— begin Data —

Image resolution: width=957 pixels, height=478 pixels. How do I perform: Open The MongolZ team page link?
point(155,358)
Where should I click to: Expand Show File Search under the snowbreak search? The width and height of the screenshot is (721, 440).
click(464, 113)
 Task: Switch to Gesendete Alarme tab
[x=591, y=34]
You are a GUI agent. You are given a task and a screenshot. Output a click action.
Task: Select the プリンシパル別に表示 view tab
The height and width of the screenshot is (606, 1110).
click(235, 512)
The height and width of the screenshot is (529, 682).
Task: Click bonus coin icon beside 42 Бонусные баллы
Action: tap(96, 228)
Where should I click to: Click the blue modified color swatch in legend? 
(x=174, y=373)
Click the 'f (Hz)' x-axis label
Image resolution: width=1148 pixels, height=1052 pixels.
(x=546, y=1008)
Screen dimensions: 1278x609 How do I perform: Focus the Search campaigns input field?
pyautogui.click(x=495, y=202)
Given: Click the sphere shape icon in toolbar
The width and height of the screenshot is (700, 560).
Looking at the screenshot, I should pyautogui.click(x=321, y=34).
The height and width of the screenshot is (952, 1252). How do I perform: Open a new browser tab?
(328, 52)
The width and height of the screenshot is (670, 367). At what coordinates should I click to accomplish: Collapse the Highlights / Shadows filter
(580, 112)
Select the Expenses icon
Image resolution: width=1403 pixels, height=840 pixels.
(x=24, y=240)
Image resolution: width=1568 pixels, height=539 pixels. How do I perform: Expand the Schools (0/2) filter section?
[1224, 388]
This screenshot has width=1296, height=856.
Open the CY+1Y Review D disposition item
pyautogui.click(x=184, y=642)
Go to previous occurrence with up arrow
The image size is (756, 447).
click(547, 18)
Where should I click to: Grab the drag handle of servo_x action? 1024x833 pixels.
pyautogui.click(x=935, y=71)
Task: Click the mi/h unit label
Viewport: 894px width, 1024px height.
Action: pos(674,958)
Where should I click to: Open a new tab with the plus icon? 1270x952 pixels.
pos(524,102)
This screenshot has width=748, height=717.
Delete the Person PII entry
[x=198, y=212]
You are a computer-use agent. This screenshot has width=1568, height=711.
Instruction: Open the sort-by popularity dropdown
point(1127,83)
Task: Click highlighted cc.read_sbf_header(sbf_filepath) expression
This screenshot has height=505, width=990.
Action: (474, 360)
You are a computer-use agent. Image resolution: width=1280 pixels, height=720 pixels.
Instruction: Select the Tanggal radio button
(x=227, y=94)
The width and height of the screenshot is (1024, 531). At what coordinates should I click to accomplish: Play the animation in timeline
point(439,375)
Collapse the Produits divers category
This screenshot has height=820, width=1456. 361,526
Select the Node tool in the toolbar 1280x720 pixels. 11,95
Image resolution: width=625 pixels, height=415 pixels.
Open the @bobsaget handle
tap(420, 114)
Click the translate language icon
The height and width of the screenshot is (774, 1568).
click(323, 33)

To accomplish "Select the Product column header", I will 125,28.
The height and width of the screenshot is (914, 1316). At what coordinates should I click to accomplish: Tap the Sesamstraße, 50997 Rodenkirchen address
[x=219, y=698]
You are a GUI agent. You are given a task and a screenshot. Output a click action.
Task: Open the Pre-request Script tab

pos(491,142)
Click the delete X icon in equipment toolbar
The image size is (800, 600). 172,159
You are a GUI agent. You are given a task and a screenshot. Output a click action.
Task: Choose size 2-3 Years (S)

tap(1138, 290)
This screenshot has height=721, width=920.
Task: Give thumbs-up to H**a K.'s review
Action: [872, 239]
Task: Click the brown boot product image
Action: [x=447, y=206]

— end Data —

- [Prompt]: Copy the listing above line for line, with no changes.

- [The result]:
Image resolution: width=957 pixels, height=478 pixels. How do I perform: Open The MongolZ team page link?
point(155,358)
Where should I click to: Expand Show File Search under the snowbreak search? The width and height of the screenshot is (721, 440).
click(464, 113)
 Task: Switch to Gesendete Alarme tab
[x=591, y=34]
You are a GUI agent. You are given a task and a screenshot. Output a click action.
Task: Select the プリンシパル別に表示 view tab
The height and width of the screenshot is (606, 1110).
click(235, 512)
The height and width of the screenshot is (529, 682).
Task: Click bonus coin icon beside 42 Бонусные баллы
Action: tap(96, 228)
Where should I click to: Click the blue modified color swatch in legend? 
(x=174, y=373)
Click the 'f (Hz)' x-axis label
Image resolution: width=1148 pixels, height=1052 pixels.
(x=546, y=1008)
Screen dimensions: 1278x609 How do I perform: Focus the Search campaigns input field?
pyautogui.click(x=495, y=202)
Given: Click the sphere shape icon in toolbar
The width and height of the screenshot is (700, 560).
Looking at the screenshot, I should pyautogui.click(x=321, y=34).
The height and width of the screenshot is (952, 1252). How do I perform: Open a new browser tab?
(328, 52)
The width and height of the screenshot is (670, 367). At what coordinates should I click to accomplish: Collapse the Highlights / Shadows filter
(580, 112)
Select the Expenses icon
Image resolution: width=1403 pixels, height=840 pixels.
(x=24, y=240)
Image resolution: width=1568 pixels, height=539 pixels. How do I perform: Expand the Schools (0/2) filter section?
[1224, 388]
This screenshot has width=1296, height=856.
Open the CY+1Y Review D disposition item
pyautogui.click(x=184, y=642)
Go to previous occurrence with up arrow
The image size is (756, 447).
click(547, 18)
Where should I click to: Grab the drag handle of servo_x action? 1024x833 pixels.
pyautogui.click(x=935, y=71)
Task: Click the mi/h unit label
Viewport: 894px width, 1024px height.
Action: pos(674,958)
Where should I click to: Open a new tab with the plus icon? 1270x952 pixels.
pos(524,102)
This screenshot has width=748, height=717.
Delete the Person PII entry
[x=198, y=212]
You are a computer-use agent. This screenshot has width=1568, height=711.
Instruction: Open the sort-by popularity dropdown
point(1127,83)
Task: Click highlighted cc.read_sbf_header(sbf_filepath) expression
This screenshot has height=505, width=990.
Action: (474, 360)
You are a computer-use agent. Image resolution: width=1280 pixels, height=720 pixels.
Instruction: Select the Tanggal radio button
(x=227, y=94)
The width and height of the screenshot is (1024, 531). At what coordinates should I click to accomplish: Play the animation in timeline
point(439,375)
Collapse the Produits divers category
This screenshot has height=820, width=1456. 361,526
Select the Node tool in the toolbar 1280x720 pixels. 11,95
Image resolution: width=625 pixels, height=415 pixels.
Open the @bobsaget handle
tap(420, 114)
Click the translate language icon
The height and width of the screenshot is (774, 1568).
click(323, 33)

To accomplish "Select the Product column header", I will 125,28.
The height and width of the screenshot is (914, 1316). At what coordinates should I click to accomplish: Tap the Sesamstraße, 50997 Rodenkirchen address
[x=219, y=698]
You are a GUI agent. You are given a task and a screenshot. Output a click action.
Task: Open the Pre-request Script tab

pos(491,142)
Click the delete X icon in equipment toolbar
The image size is (800, 600). 172,159
You are a GUI agent. You are given a task and a screenshot. Output a click action.
Task: Choose size 2-3 Years (S)

tap(1138, 290)
This screenshot has height=721, width=920.
Task: Give thumbs-up to H**a K.'s review
Action: [872, 239]
Task: Click the brown boot product image
Action: [x=447, y=206]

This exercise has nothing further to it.